Its nearly 200 illustrations really are worth bragging about, and not just for their scientific value either. They capture the full beauty of apple hues during a time before widespread color photography. On top of detailed historical and scientific scholarship of 800 apple varieties, the books also teaches readers step-by-step how to identify a mystery apple.
Today, the New York State Agricultural Experiment Station has the world’s largest collection of apple varieties—a pomological Noah’s Ark. Its 2500 apple varieties hail from as far away as Kazakhstan, where apples first originated. And the Station’s been noticed before: Michael Pollan profiled the place in his book The Botany of Desire, and Venue recently did a great interview with Jessica Rath, a ceramic artist inspired by the Station’s apple collection.
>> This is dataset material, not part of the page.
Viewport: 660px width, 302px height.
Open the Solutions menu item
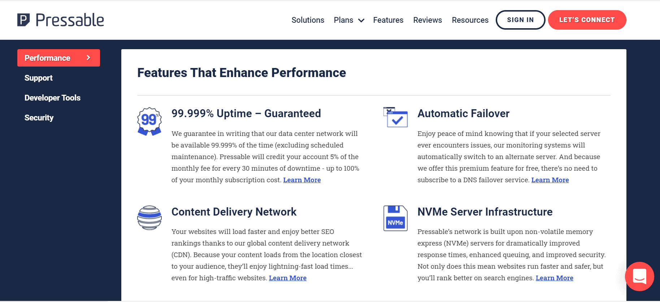(308, 20)
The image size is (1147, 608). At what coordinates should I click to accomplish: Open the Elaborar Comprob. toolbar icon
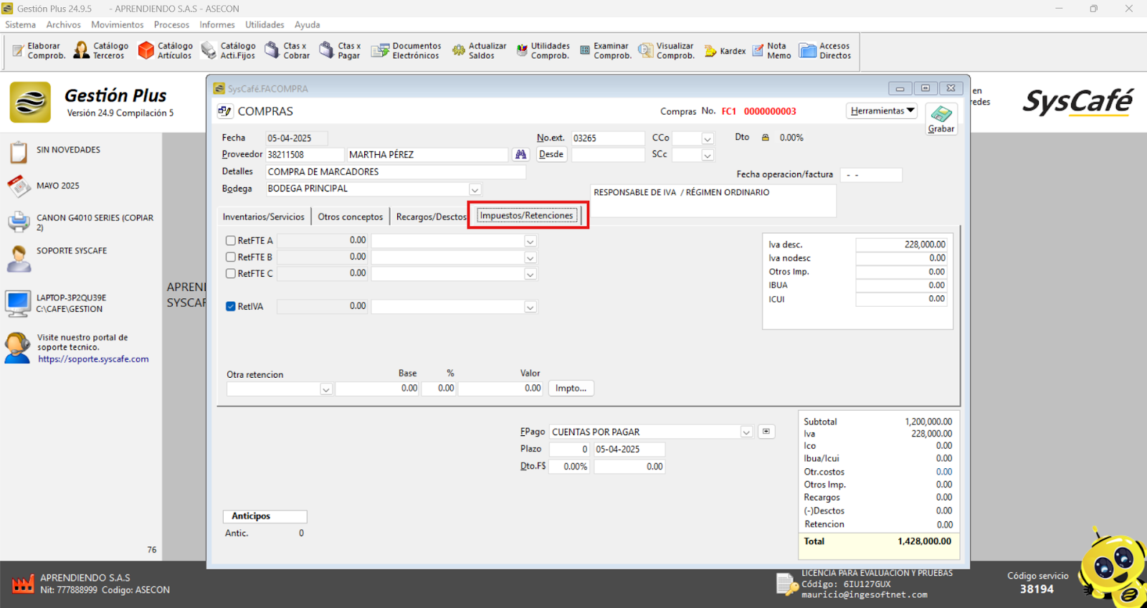click(x=39, y=51)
I first discovered The Apples of New York while fact checking Rowan Jacobsen’s feature about heritage apples—the thousands of apple varieties that used to thrive in the US but largely disappeared with industrial agriculture. In 2013, I fully expected the best apple resource out there to be a shiny mobile app that could identify fruit with a snap of a photo. But no. John Bunker, the Maine apple detective profiled in Jacobsen’s piece, instead directed me to a book published over 100 years ago.
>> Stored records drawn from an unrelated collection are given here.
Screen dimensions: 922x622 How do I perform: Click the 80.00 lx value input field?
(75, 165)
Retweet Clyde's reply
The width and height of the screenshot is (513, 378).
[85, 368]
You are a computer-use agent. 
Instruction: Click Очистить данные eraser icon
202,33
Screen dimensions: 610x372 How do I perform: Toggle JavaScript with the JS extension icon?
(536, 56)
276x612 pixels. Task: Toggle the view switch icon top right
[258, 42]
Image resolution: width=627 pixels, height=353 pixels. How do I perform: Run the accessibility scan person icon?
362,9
Despite its old age, The Apples of New York remains one of the finest resources for the amateur New England apple enthusiast, in part because it is freely available online. The most easily accessible copy is digitized courtesy of the Internet Archive’s Open Library project. The original physical copy is housed at the Prelinger Library, a privately funded public library tucked away in a San Francisco warehouse. I paid them a visit this week to see the illustrations in person—they look even better not washed out by a scanner’s flash—and figure out how a New York state’s annual report made it to California.
Rick and Megan Prelinger told me that the agricultural reports were printed and often sent to a local politicians, who then gave them away as gifts. One edition I found online carries the stamp of the Hon. Josiah Newcomb, a New York state congressman from the early 20th century. From there, the books’ provenance became murkier. The Prelinger’s edition used to belong to a different (unknown) library, and they said they likely acquired it through a government documents exchange.
But we don’t necessarily need yellowed old books to get a taste of pomological history; even a trip to the ordinary supermarket is a direct line to the apples of yore. A McIntosh apple illustrated and described a century ago in The Apples of New York is exactly the same as one I can buy today in a California supermarket.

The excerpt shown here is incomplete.